• Selected excerpt

Western blot analyses for insulin protein expression showed that intracellular proinsulin levels in the mother and 90 days old offspring groups were lower in the CAF groups compared to the control groups. However, in the 20-day-old offspring, where the effect of maternal obesity was more clearly seen in the study's earlier findings, there was no difference between the CAF and control groups. The normalization of the plasma insulin levels of the 90-day-old offspring in the CAF group and the fact that insulin gene expression was lower in all mother and offspring CAF groups compared to the control group suggests that mature insulin secretion can occur at a certain level against insulin resistance, which occurs in diabetes and prediabetes. The presence of more intracellular proinsulin in pancreatic tissue samples of the 20 days old offspring CAF group compared to the 90 days old offspring CAF group may be a sign of a defect in the insulin secretion mechanism demonstrated in T2D cases in different previous studies 28. Recent genome-wide association studies have discovered genes related to the processing of proinsulin, and carboxypeptidase E (CPE) play a key role in this prohormone convertase activity (Chen et al., 2022). Studies on the production of insulin reveal that Cpefat/Cpefat mice had much higher levels of the insulin precursor, proinsulin, indicating that a malfunctioning CPE impacts a proinsulin cleavage step that occurs earlier (Cawley et al., 2004). Therefore, a similar defect may have occurred in the intracellular insulin maturation and secretion mechanism of the 20 days old offspring group due to the intense metabolic stress caused by maternal obesity.
Epigenetic modifications presumably have a crucial role in the heritability of metabolic diseases like obesity and T2D. In particular, rodent studies showed that epigenetic mechanisms are responsible for linking maternal nutritional imbalances to the risk for T2D in adulthood (Lecoutre et al., 2021). Therefore, the maternal obesity effect observed in the offspring groups in our study may be mostly attributable to epigenetic changes such as various DNA methylation profiles and chromosome modifications transferred from mother to offspring. To elucidate these inherited epigenetic mechanisms, more comprehensive studies on similar study models are required.

• Given information
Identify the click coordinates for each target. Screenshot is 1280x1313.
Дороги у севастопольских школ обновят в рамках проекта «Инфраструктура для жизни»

• Prompt
Revise the passage on maternal obesity, starting at "Epigenetic modifications presumably" and ending at "models are required.", so that "mouse studies" replaces "rodent studies". Draw only on the passage on maternal obesity.

• Exercise solution
Epigenetic modifications presumably have a crucial role in the heritability of metabolic diseases like obesity and T2D. In particular, mouse studies showed that epigenetic mechanisms are responsible for linking maternal nutritional imbalances to the risk for T2D in adulthood (Lecoutre et al., 2021). Therefore, the maternal obesity effect observed in the offspring groups in our study may be mostly attributable to epigenetic changes such as various DNA methylation profiles and chromosome modifications transferred from mother to offspring. To elucidate these inherited epigenetic mechanisms, more comprehensive studies on similar study models are required.